VRAM usage with amp

Question

VRAM usage with amp

Zarxrax opened this issue 7 months ago · 8 comments

I have been testing the amp setting, and I am a little confused by the result I am seeing. With cutie's default settings, I see less vram usage when amp: is disabled. Only when increasing the max_internal_size do I get any vram benefit from enabling it.
Each test run was conducted following a fresh restart of the application.

For a short clip with only 79 frames, it used 2.5gb with amp: True, and only 1.8gb with amp: False.

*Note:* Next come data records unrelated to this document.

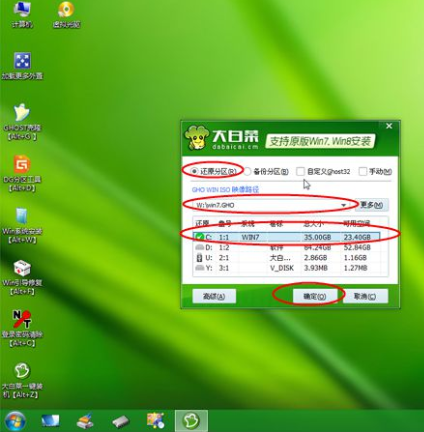Open the Computer desktop icon
This screenshot has width=424, height=432.
click(22, 14)
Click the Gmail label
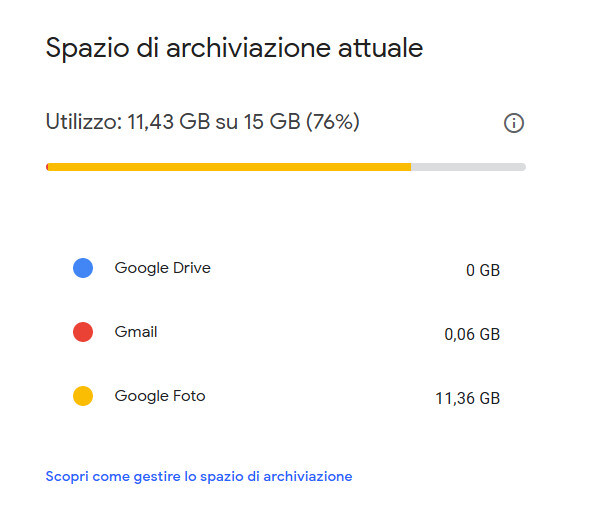The height and width of the screenshot is (516, 592). (x=136, y=332)

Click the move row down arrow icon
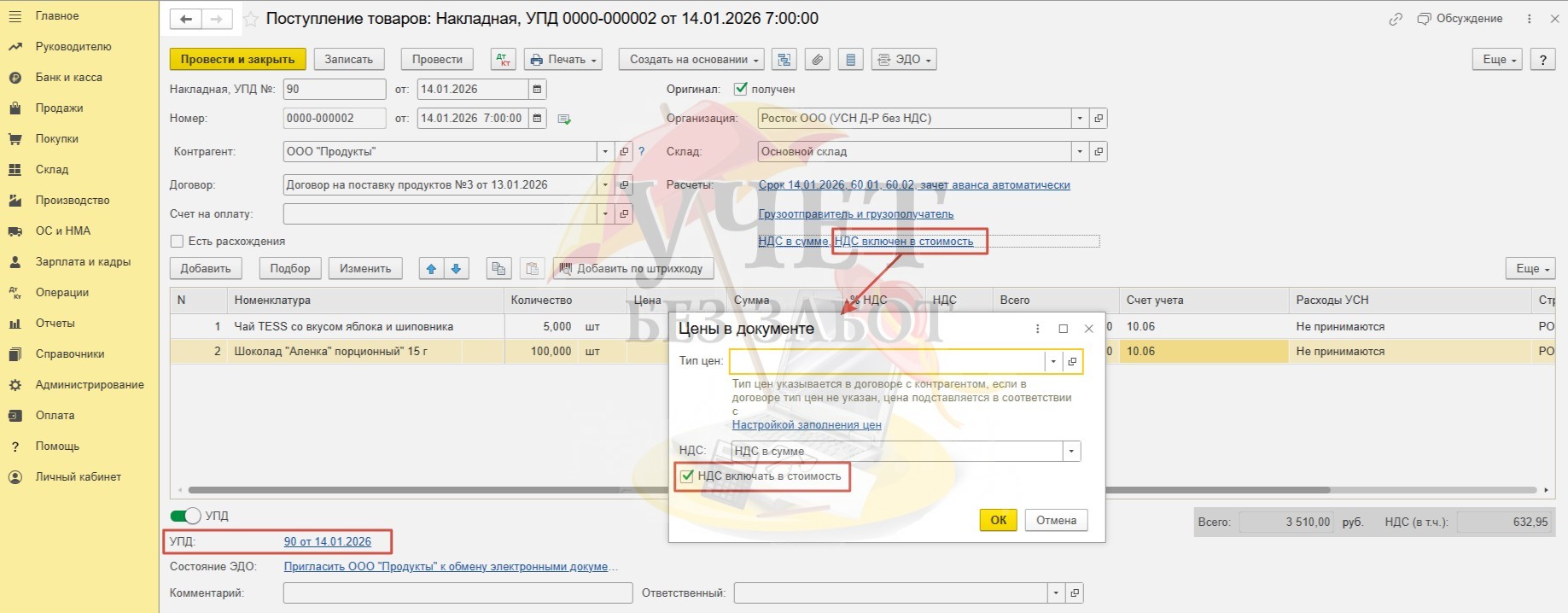pyautogui.click(x=456, y=269)
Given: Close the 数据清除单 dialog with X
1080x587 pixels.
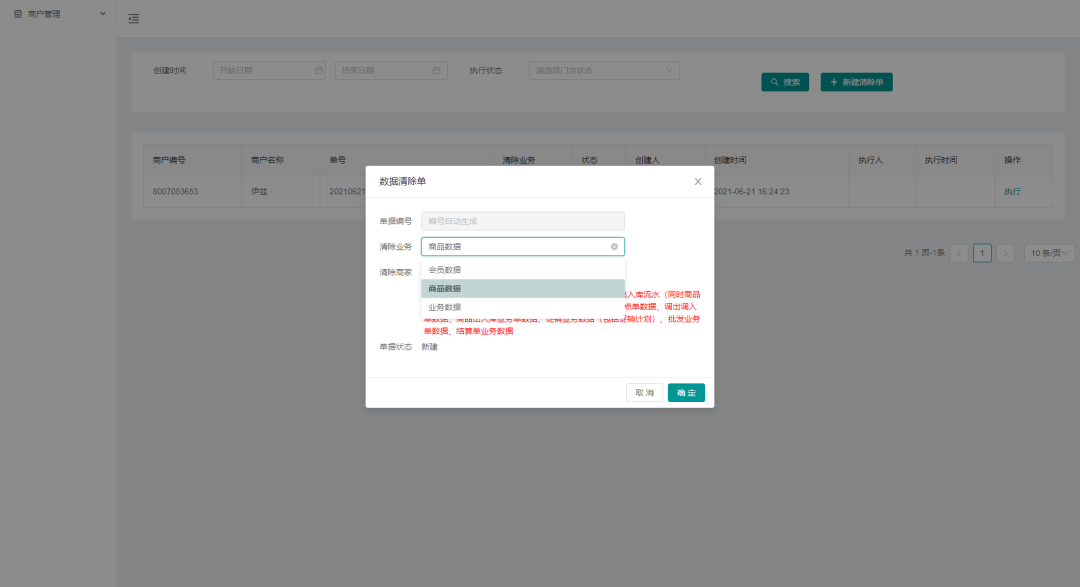Looking at the screenshot, I should (698, 181).
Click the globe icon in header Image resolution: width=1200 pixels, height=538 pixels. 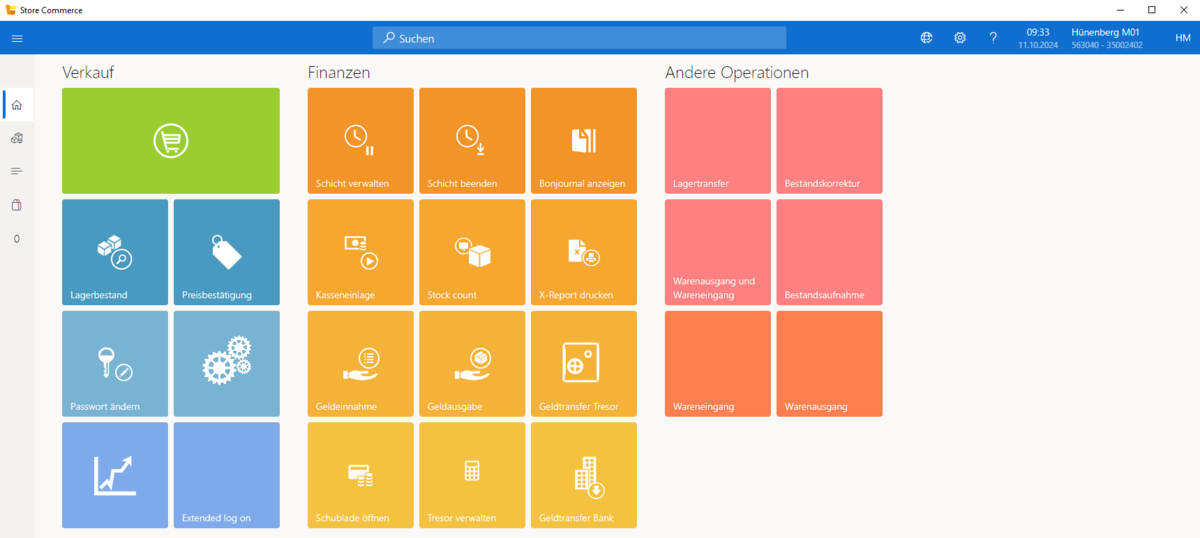[926, 38]
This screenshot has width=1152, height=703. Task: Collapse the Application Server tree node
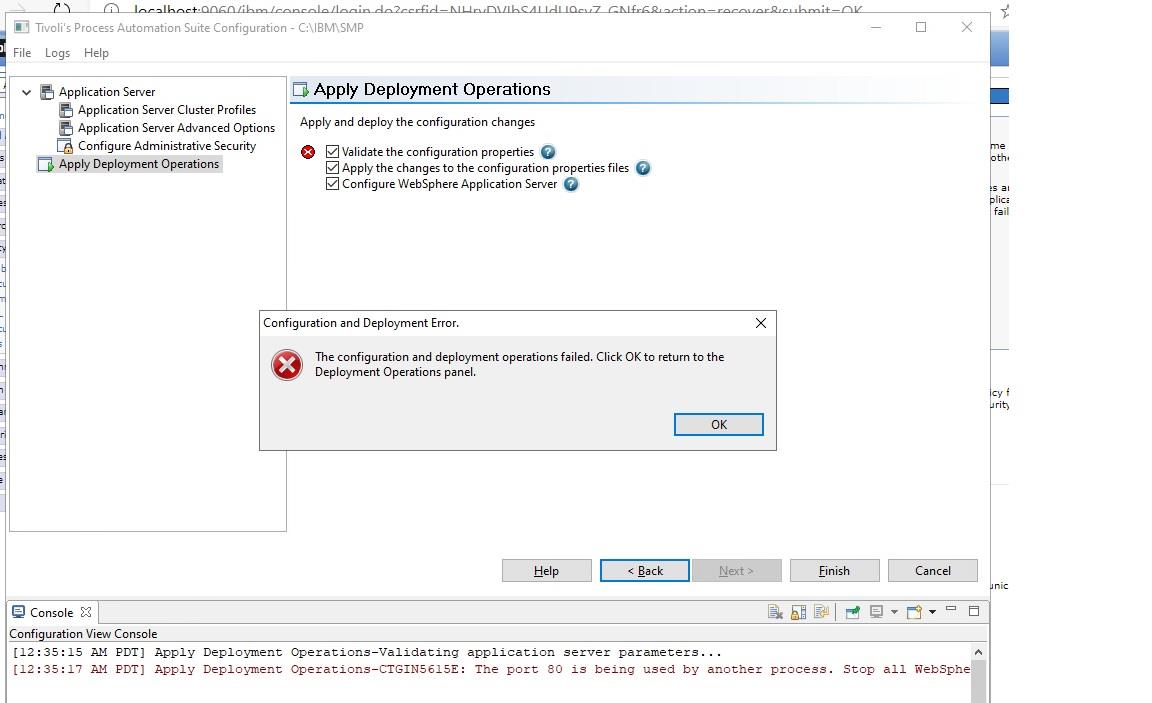point(27,91)
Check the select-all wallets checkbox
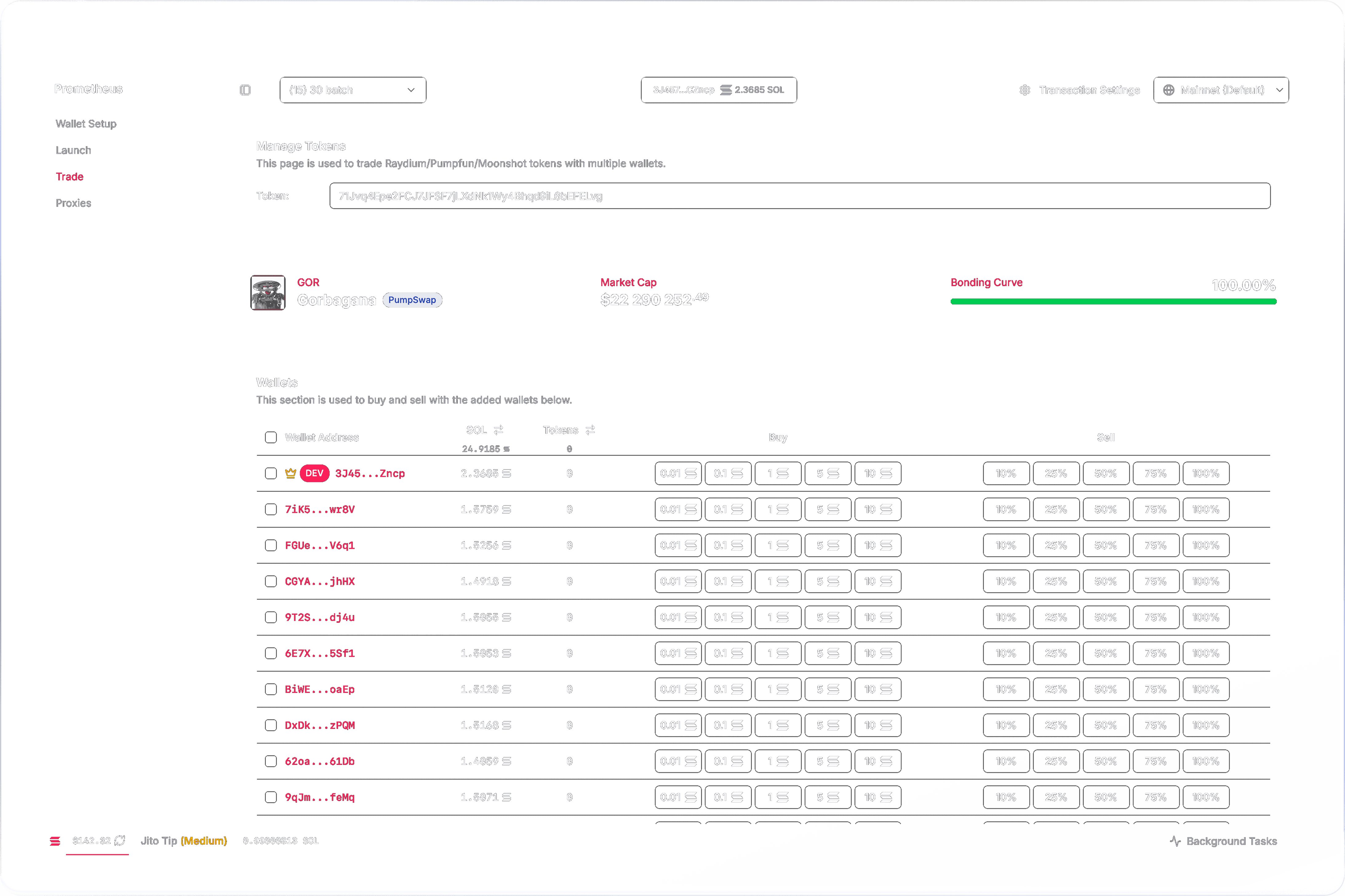1345x896 pixels. point(271,437)
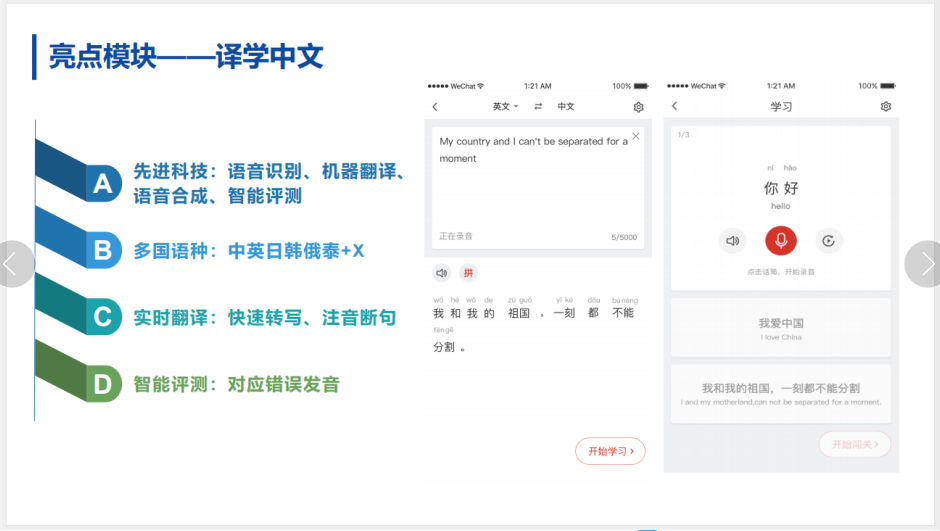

For a clip that is 1888 frames in length, I left all memory settings at defaults except I increased the long term memory size, so that I can measure the memory usage without it getting purged.
With amp: True, the entire clip completed, but it ended up right at 12gb, which is the limit for my gpu.
With amp: False, the entire clip processed and ended up using 11gb.

With the longer clip again, I increase the max_internal_size to 720. This time I did see a huge benefit for amp: True.
With amp: True it was able to process 160 frames before coming to a stop due to being out of vram.
With amp: False, it was only able to process about 65 frames.

Taking the max_internal_size back down a bit, to 540
With amp: True I was able to process 1055 frames
With amp: False I was able to process 755

So basically what I am seeing, is at max_internal_size of 480 or lower, amp is harmful to vram usage. Then the more you increase max_internal_size, the more benefit that is gained from it.
Can you confirm if this result makes sense? I am not sure if it could just be something peculiar to my own system, or if this result is expected.

Answer 1 · 2024-02-19T16:47:05.000Z

Where are you viewing the VRAM usage from?

Answer 2 · 2024-02-19T16:50:07.000Z

The gauge on the right panel, gpu mem, all proc, w/caching.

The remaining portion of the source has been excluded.